Hospital employees frequently fell for simulated phishing emails, study finds

Almost one in seven simulated emails received a click, a rate similar to other industries but concerning because of health care's particular vulnerabilities to cyberattacks, the study authors said.


Hospital employees frequently clicked on emails that simulated phishing attacks, a recent study found.

The retrospective study included six U.S. health care institutions that ran phishing simulations in the period from August 1, 2011, through April 10, 2018. The analysis included 95 simulated phishing campaigns with a total of 2,971,945 emails. Results were published by JAMA Network Open on March 8.

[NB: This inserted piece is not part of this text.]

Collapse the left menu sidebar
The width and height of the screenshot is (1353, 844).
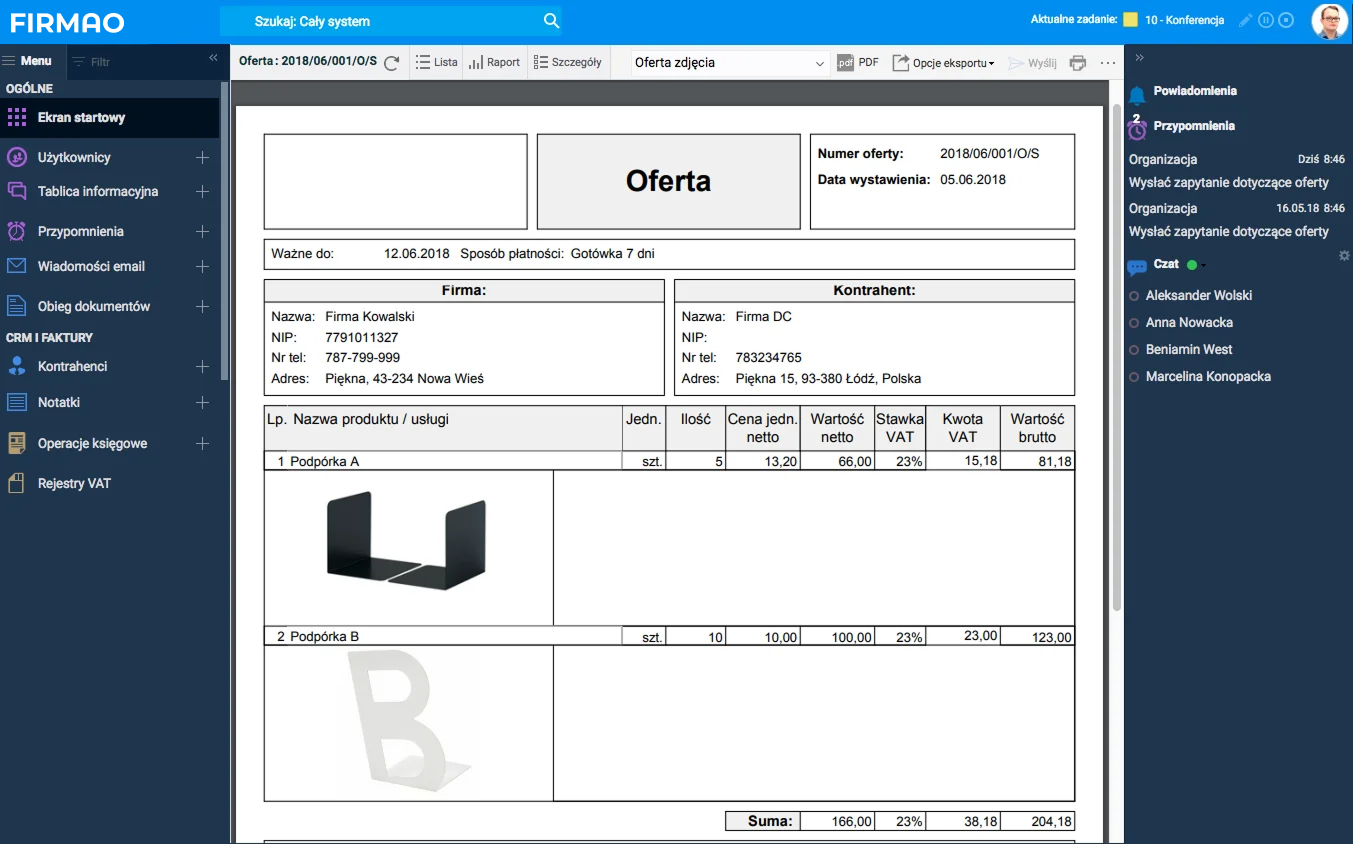click(x=213, y=58)
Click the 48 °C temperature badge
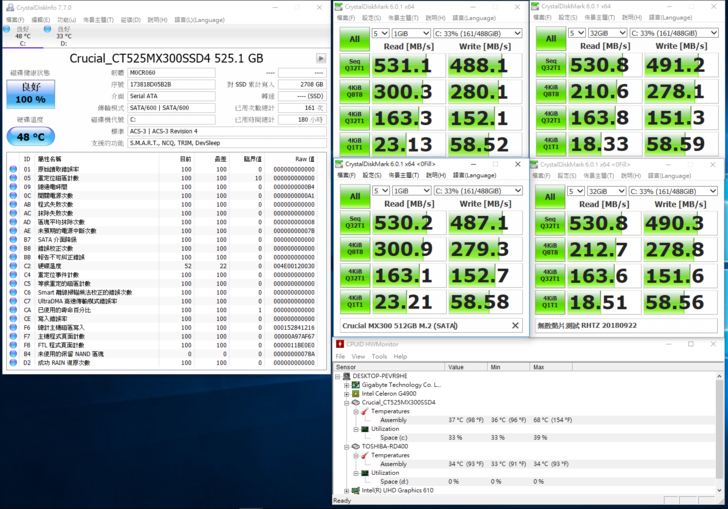 coord(31,137)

Almost one in seven of the simulated emails (422,062 [14.2%]) were clicked on by employees. The median institutional click rates for campaigns ranged from 7.4% (interquartile range [IQR], 5.8% to 9.6%) to 30.7% (IQR, 25.2% to 34.4%). Across all campaigns and institutions, the overall median click rate was 16.7% (IQR, 8.3% to 24.2%). A regression model showed that repeated phishing campaigns were associated with decreased odds of employees clicking on a subsequent email (adjusted odds ratios, 0.511 for six to 10 campaigns [95% CI, 0.382 to 0.685] vs. 0.335 for more than 10 campaigns [95% CI, 0.282 to 0.398]).

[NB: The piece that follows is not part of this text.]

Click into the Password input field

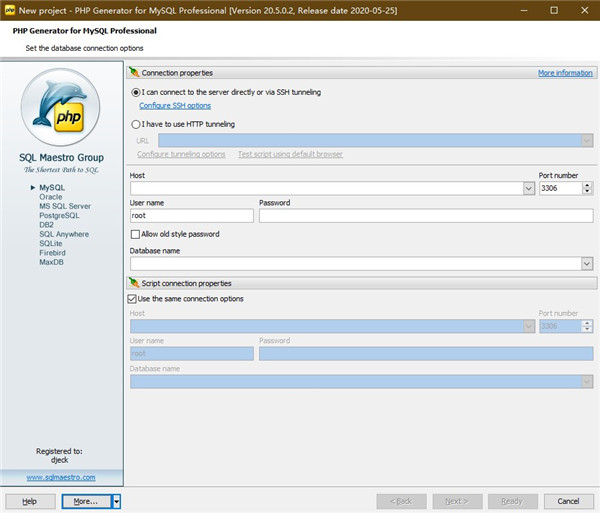[425, 215]
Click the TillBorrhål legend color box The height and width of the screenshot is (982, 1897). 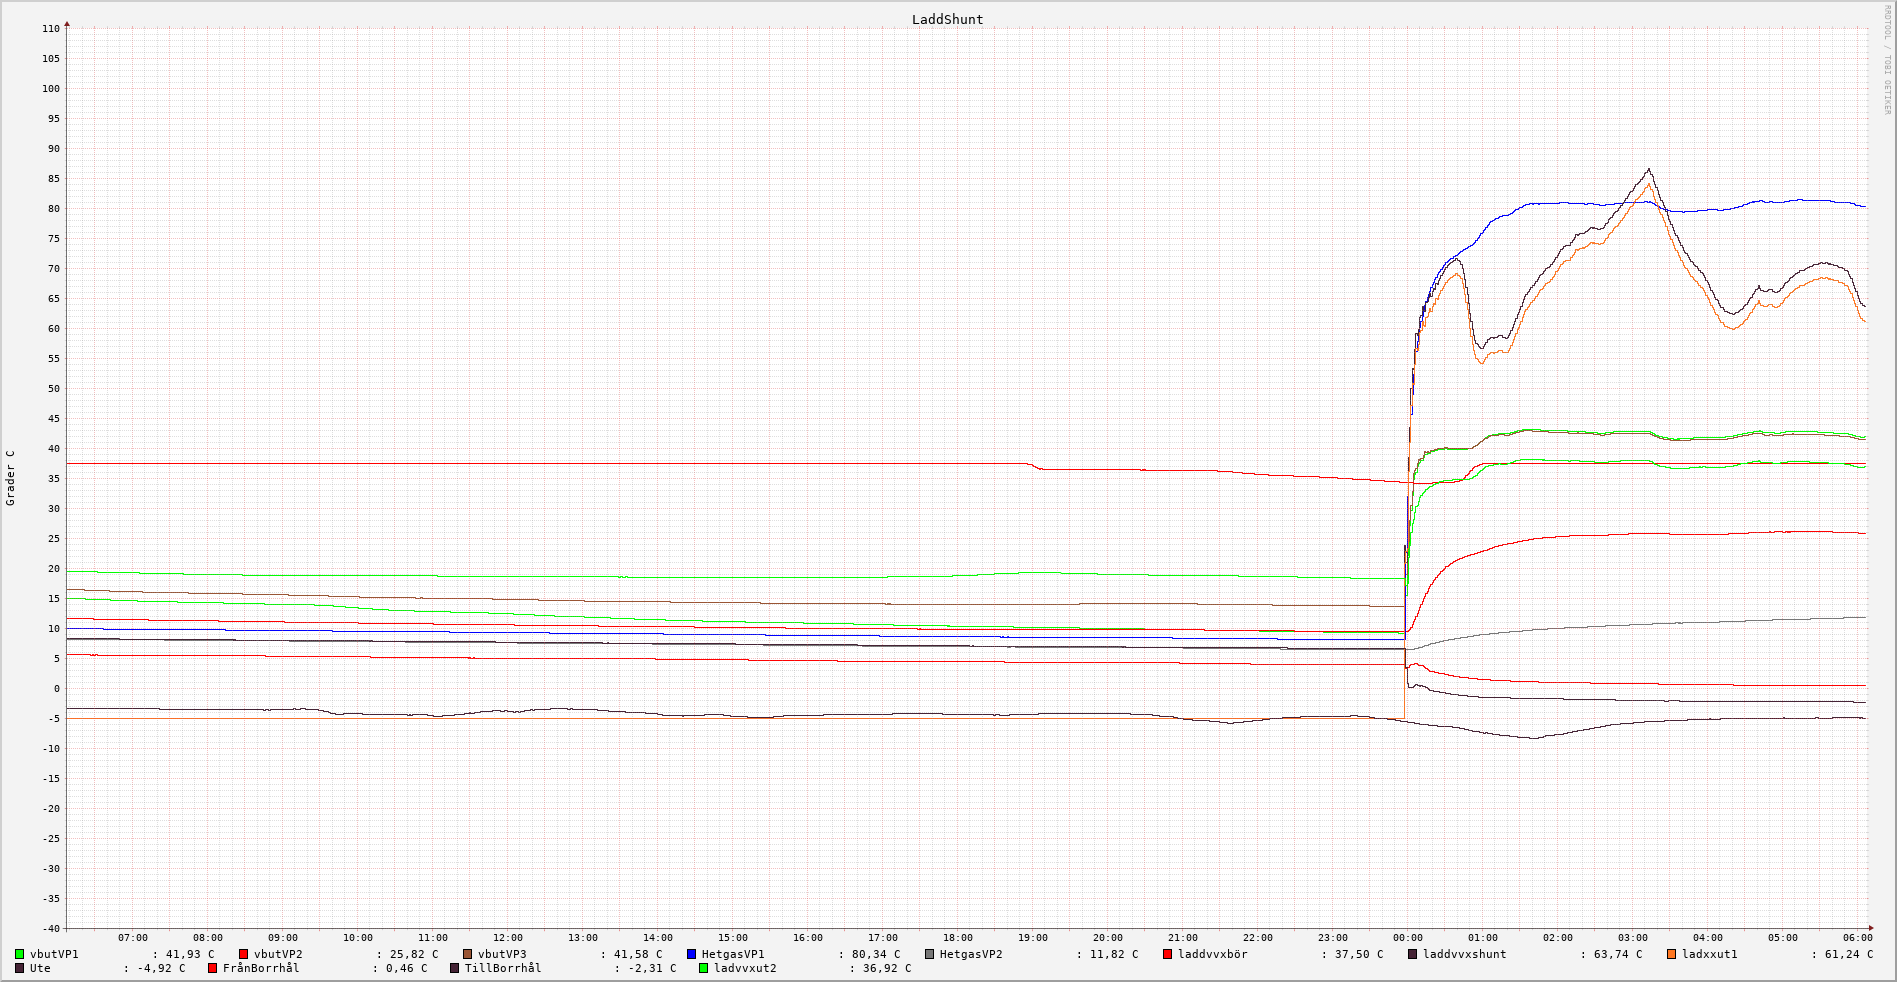(x=455, y=968)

The observed rate of employees clicking on the emails is consistent with data in other industries, the study authors said. However, they noted that health care systems are uniquely vulnerable to phishing attacks, due to factors such as high turnover (including many brand-new employees), many devices on their networks, highly interdependent information systems, and difficulty locking down systems. They noted that the studied hospitals had information security programs robust enough to be running phishing simulations, so the results may actually reflect a conservative estimate of phishing click rates in U.S. hospitals.

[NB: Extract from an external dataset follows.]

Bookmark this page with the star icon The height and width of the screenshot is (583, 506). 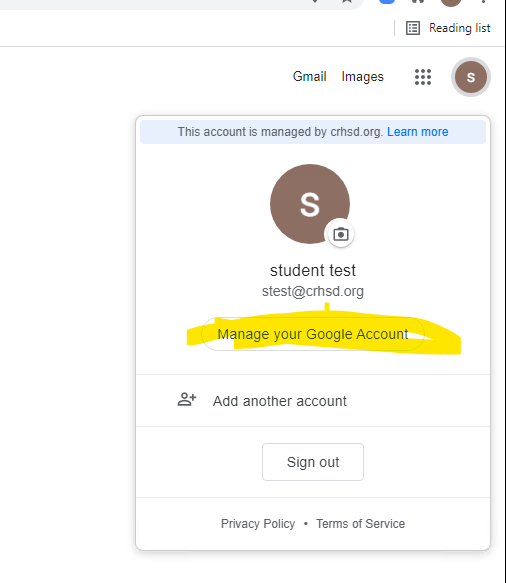tap(347, 1)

The decrease in clicks with repeated campaigns suggests that simulated campaigns may reduce this risk, the authors said. Other potential strategies include email filters, multifactor authentication, special access controls for specific systems, and other awareness and training efforts, such as antiphishing laptop decals and posters. “It is necessary for all members of the health care community to understand this risk, particularly as safe and effective health care delivery becomes increasingly dependent on information systems,” the authors wrote.